PQS interface view bug and deployment model change in Canton 3.4
This announcement is for validator operators who use the Participant Query Store (PQS). It describes a fixed PQS bug. It is recommended for PQS users to upgrade to the latest PQS version 3.4.3. Note that the PQS Docker image deployment model has changed and this is described below.
You can retrieve the new PQS Docker image from europe-docker.pkg.dev/da-images/public/docker/participant-query-store:3.4.3. A UI to browse the available images is https://console.cloud.google.com/artifacts/docker/da-images/europe/public/docker%2Fparticipant-query-store. (the version is now stored as a tag)
Bug fix - DAR vetting race condition with interface views
As mentioned in the #cf-global-synchronizer-appdev channel, there were Splice 0.5.11 Daml model changes that manifested a bug. The workaround was to make the following configuration changes:
- in k8s, set the Helm value on the validator app maxVettingDelay to 0m
- in docker-compose, add to the validator container an environment variable
ADDITIONAL_CONFIG_MAX_VETTING_DELAYwith valuecanton.validator-apps.validator_backend.max-vetting-delay = 0m
This bug is now fixed in PQS version 3.4.3.
The conditions where the bug manifested was:
- A new package version introduces the implementation of a new interface.

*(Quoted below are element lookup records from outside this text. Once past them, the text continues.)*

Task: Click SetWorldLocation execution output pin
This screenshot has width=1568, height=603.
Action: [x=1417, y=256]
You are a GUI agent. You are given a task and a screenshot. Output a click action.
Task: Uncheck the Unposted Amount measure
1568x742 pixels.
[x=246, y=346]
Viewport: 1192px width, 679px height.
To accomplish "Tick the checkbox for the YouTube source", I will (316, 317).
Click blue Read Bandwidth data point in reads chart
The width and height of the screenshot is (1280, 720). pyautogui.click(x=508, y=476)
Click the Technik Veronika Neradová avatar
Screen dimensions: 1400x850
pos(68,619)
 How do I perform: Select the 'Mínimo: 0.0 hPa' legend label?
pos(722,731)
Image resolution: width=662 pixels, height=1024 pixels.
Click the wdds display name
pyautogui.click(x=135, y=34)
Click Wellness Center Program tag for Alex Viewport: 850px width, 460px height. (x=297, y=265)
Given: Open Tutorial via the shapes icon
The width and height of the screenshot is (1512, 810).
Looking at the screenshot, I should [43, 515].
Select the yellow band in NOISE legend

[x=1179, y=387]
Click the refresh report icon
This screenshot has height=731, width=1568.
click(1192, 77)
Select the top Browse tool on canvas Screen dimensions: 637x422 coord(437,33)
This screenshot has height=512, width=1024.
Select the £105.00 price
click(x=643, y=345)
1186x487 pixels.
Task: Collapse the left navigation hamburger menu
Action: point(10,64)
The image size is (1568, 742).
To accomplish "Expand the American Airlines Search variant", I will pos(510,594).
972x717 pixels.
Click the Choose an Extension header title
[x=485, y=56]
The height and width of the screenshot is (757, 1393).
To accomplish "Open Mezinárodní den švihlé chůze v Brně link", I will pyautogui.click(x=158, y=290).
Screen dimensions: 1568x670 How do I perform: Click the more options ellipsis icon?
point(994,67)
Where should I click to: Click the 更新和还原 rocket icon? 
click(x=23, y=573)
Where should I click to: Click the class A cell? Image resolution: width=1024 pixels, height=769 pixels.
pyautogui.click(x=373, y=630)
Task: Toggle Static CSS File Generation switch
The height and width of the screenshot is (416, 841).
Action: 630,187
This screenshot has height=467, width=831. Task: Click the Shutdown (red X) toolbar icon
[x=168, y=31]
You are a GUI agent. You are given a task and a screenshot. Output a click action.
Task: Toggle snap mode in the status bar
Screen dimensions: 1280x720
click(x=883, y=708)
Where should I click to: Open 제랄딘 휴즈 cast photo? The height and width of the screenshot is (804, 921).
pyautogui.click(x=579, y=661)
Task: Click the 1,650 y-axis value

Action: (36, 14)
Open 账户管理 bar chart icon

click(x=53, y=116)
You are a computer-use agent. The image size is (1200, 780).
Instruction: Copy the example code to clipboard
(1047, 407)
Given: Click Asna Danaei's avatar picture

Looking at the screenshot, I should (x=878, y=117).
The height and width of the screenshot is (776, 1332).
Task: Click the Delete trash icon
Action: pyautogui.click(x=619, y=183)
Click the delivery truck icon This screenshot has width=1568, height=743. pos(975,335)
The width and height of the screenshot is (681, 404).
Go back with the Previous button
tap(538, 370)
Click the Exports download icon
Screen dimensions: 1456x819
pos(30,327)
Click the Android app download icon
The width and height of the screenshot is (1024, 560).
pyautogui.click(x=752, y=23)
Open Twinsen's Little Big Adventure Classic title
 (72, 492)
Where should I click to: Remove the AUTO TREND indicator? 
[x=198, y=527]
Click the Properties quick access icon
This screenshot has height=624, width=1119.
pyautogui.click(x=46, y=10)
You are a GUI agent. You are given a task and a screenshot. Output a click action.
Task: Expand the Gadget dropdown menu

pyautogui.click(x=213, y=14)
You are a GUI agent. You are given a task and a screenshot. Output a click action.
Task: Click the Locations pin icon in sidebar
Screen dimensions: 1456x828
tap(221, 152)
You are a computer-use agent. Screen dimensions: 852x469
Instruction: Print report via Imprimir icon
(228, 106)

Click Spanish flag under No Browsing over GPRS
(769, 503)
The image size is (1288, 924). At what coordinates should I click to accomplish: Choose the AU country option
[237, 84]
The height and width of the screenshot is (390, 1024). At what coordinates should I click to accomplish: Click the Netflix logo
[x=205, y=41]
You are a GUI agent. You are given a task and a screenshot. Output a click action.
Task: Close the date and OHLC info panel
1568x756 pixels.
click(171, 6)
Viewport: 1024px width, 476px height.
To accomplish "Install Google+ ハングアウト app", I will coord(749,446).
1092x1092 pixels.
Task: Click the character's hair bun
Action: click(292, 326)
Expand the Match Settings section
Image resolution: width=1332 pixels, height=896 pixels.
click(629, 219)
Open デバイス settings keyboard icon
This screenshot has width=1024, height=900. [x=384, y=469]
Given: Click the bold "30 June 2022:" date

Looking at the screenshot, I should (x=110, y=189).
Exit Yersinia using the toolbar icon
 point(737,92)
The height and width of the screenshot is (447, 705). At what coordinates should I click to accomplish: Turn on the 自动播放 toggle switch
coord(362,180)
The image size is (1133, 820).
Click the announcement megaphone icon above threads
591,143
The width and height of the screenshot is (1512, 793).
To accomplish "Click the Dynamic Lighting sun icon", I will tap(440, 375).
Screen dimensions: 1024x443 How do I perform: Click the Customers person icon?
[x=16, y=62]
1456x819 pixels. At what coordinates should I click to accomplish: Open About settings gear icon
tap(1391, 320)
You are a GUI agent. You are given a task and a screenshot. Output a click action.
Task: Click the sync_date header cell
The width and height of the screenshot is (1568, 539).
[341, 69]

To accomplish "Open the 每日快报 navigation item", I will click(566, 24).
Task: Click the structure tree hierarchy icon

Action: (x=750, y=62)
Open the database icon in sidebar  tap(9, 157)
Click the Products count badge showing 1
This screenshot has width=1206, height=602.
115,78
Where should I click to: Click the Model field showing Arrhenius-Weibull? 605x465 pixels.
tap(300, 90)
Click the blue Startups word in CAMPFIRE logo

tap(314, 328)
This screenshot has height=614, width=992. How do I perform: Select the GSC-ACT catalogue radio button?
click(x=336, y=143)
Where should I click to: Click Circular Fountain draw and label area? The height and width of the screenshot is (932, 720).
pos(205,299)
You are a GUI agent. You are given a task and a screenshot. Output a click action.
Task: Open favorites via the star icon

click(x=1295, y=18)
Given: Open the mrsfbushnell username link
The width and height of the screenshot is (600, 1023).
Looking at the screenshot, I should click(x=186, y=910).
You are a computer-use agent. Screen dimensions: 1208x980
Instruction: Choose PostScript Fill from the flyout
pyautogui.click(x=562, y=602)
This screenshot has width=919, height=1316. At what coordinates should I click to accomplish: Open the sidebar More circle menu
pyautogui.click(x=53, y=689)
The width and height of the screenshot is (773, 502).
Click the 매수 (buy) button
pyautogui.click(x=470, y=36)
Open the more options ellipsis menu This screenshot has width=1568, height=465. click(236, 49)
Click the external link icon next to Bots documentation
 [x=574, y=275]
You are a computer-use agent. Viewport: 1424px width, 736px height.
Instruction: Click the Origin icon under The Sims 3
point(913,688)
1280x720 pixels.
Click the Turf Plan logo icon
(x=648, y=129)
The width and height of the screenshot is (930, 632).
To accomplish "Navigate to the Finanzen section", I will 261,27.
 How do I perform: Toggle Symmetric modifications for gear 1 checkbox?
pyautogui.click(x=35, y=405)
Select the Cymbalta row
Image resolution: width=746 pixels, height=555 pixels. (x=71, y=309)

- The new package version (i.e., DAR) is uploaded to a validator but is not vetted.
- A contract from this package is created based on the older version. PQS polls the ledger for the new interface views. However, the ledger cannot compute the view because the new package version has not been vetted yet. It returns an empty interface view to PQS.
The symptom of this case is that this error java.lang.ClassCastException: class scala.None$ cannot be cast to class java.lang.String was logged because the empty interface view cannot be converted to the expected view data type. This issue would cause PQS to restart.
With this fix, the unimplemented view will not cause PQS to crash – it will simply be ignored. If this happens, PQS will log a message with the text Ignored an interface view value for contractId.
Breaking Change to the PQS Docker Image Deployment Model
In the past, a single PQS Docker image could be used with multiple Canton versions. This required the deployment to specify a directory (using the Docker -workdir parameter) that matched the Canton version the Docker image was connecting to. This was confusing to users and also constrained how quickly bug fixes (like mentioned above) could be addressed.
To resolve this, the PQS Docker image packaging has been simplified. There is now a separate PQS Docker image per release (e.g., PQS version 3.4.3). Please remove the --workdir parameter as it is no longer needed. For example, this command line works now for PQS version 3.4.3: docker run -it europe-docker.pkg.dev/da-images/public/docker/participant-query-store:3.4.3 --version.